Turkey is the biggest jailer of journalists in the world. The most recent figures documented by SCF show that 245 journalists and media workers were in jail as of April 4, 2018, most in pretrial detention. Of those in prison 188 were under arrest pending trial while only 57 journalists have been convicted and are serving their time. Detention warrants are outstanding for 140 journalists who are living in exile or remain at large in Turkey.
Detaining tens of thousands of people over alleged links to the Gülen movement, the government also closed down about 200 media outlets after the controversial coup attempt on July 15, 2016.
Turkey survived a military coup attempt on July 15, 2016 that killed 249 people. Immediately after the putsch, the Justice and Development Party (AKP) government along with President Recep Tayyip Erdoğan pinned the blame on the Gülen movement.
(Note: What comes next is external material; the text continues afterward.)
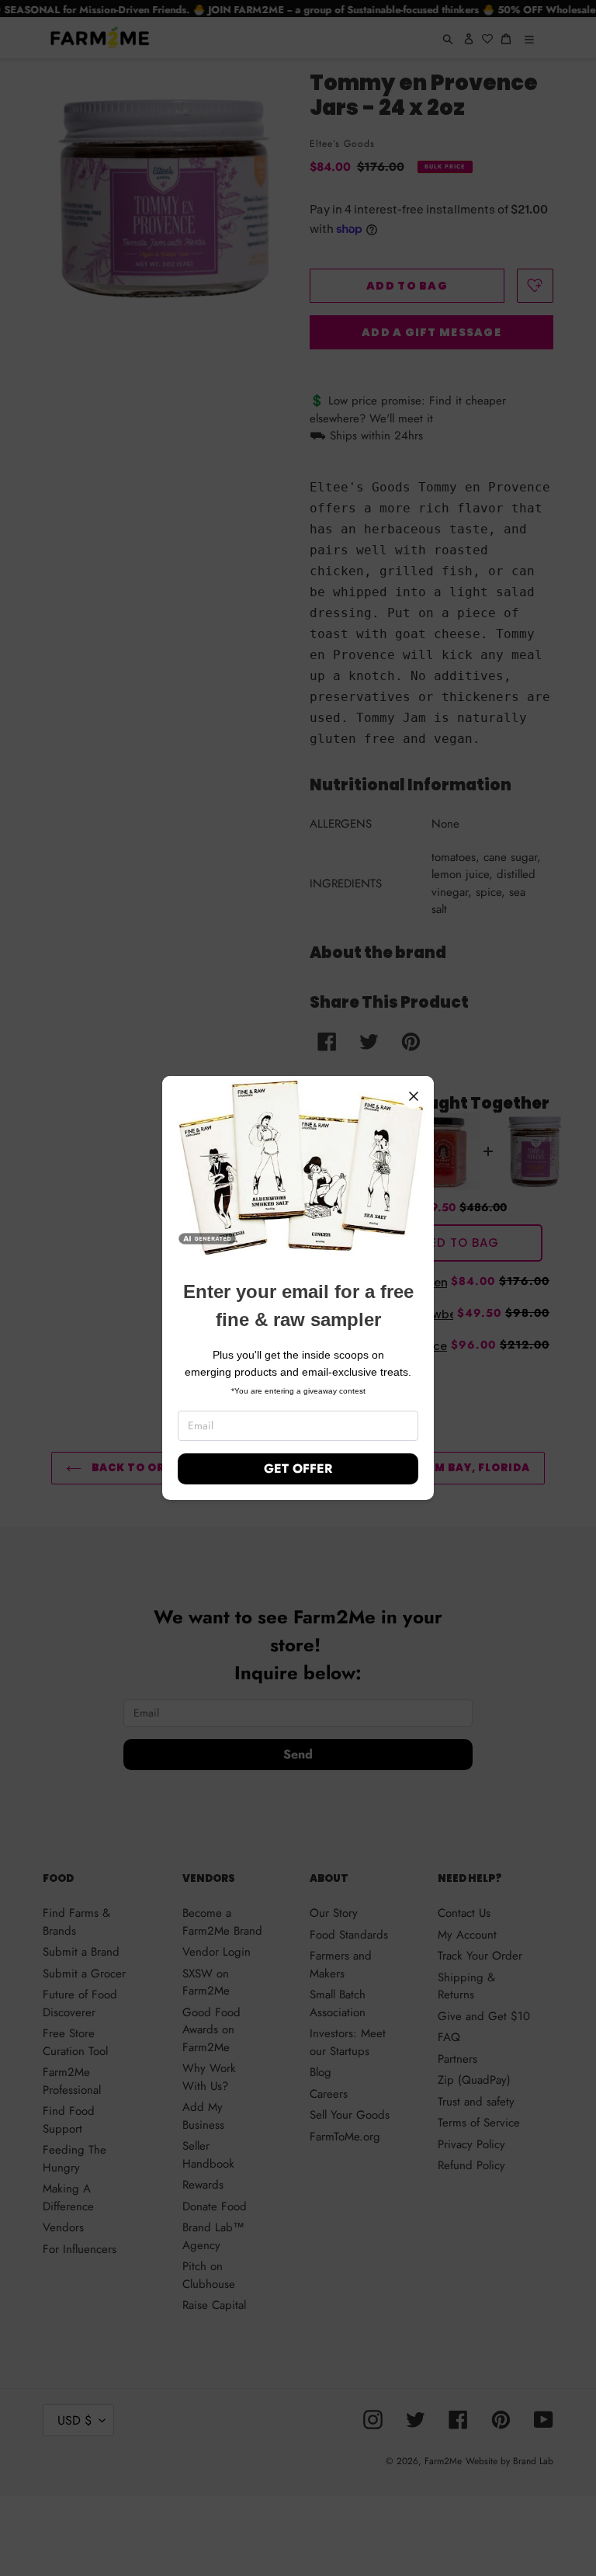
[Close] (413, 1096)
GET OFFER (298, 1468)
Fethullah Gülen, who inspired the movement, strongly denied having any role in the failed coup and called for an international investigation into it, but President Erdoğan — calling the coup attempt “a gift from God” — and the government initiated a widespread purge aimed at cleansing sympathizers of the movement from within state institutions, dehumanizing its popular figures and putting them in custody.
Turkey has suspended or dismissed more than 150,000 judges, teachers, police and other civil servants since July 2016. Turkey’s interior minister announced on Dec. 12, 2017 that 55,665 people have been arrested. On Dec. 13, the Justice Ministry announced that 169,013 people have been the subject of legal proceedings on coup charges since the failed coup.
A total of 48,305 people were arrested by courts across Turkey in 2017 over their alleged links to the Gülen movement, Interior Minister Süleyman Soylu said on Dec. 2, 2017. “The number of detentions is nearly three times higher,” Soylu told a security meeting in İstanbul and claimed that “even these figures are not enough to reveal the severity of the issue.